问题
I created the exact same network with native and backend tensorflow but after many hours of testing using number of different parameters, still couldn't figure out why keras outperforms the native tensorflow and produces better(slightly but better) results.
Does Keras implement a different weight initializer method? or performs different weight decay approach other than tf.train.inverse_time_decay?

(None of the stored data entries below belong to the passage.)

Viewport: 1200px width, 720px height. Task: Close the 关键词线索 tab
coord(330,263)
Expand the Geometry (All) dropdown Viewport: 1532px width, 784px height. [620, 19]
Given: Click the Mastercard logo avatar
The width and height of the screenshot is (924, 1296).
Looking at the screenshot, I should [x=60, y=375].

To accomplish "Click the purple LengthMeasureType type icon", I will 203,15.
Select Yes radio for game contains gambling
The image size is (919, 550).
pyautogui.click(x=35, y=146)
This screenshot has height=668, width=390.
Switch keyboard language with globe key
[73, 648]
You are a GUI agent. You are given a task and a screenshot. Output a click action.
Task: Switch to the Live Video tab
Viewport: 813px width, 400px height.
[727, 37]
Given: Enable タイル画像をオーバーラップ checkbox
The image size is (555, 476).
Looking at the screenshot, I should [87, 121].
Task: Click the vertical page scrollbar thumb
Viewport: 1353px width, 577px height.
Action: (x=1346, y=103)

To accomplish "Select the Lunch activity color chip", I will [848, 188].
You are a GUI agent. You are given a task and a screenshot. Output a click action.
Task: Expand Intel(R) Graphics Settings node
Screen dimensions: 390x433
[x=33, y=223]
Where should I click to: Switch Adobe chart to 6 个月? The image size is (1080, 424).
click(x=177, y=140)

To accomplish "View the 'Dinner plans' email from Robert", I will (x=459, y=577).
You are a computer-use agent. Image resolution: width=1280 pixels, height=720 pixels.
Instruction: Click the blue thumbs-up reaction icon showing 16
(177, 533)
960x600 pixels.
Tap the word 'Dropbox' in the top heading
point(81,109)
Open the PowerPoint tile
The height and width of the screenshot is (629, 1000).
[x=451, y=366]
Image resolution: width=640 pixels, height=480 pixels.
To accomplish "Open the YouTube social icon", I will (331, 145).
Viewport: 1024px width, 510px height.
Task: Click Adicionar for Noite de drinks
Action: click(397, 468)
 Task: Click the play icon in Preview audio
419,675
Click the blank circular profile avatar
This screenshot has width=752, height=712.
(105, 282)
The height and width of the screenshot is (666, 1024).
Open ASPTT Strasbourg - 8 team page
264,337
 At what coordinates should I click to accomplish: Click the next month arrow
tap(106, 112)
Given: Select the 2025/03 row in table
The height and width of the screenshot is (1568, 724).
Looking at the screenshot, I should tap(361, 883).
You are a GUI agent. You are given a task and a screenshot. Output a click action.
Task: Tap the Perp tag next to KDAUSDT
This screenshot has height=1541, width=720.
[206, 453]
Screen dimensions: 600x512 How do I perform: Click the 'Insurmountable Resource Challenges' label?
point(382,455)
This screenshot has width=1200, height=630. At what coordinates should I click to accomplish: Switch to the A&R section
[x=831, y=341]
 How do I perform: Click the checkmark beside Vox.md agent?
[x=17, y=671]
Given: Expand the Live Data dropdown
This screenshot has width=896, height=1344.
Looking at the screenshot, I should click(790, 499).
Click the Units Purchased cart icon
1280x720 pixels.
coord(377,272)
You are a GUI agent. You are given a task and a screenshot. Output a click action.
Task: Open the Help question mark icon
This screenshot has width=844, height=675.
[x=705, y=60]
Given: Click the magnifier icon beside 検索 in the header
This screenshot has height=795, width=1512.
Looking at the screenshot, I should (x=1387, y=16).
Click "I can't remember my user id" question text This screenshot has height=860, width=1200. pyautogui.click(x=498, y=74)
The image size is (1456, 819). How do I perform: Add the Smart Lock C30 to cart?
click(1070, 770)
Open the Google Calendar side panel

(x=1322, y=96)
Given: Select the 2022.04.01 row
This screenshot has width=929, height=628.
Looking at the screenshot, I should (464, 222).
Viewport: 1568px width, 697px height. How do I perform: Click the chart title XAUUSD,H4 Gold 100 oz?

P.s. the score difference is always like
Keras with Tensorflow: ~0.9850 - 0.9885 - ~45 sec. avg. training time for 1 epoch
Tensorflow Native ~0.9780 - 0.9830 - ~23 sec.
My environment is:
Python 3.5.2 -Anaconda / Windows 10
CUDA: 8.0 with cuDNN 5.1
Keras 1.2.1
Tensorflow 0.12.1
Nvidia Geforce GTX 860M
and keras.json file:
{
"image_dim_ordering": "tf",
"epsilon": 1e-07,
"floatx": "float32",
"backend": "tensorflow"
}
and you can also copy and execute following two files
https://github.com/emrahyigit/deep/blob/master/keras_cnn_mnist.py
https://github.com/emrahyigit/deep/blob/master/tf_cnn_mnist.py
https://github.com/emrahyigit/deep/blob/master/mnist.py
回答1:
The problem was due to incorrect use of keep_prob parameter of the dropout layer as I should have fed this parameter with different values on train and test process.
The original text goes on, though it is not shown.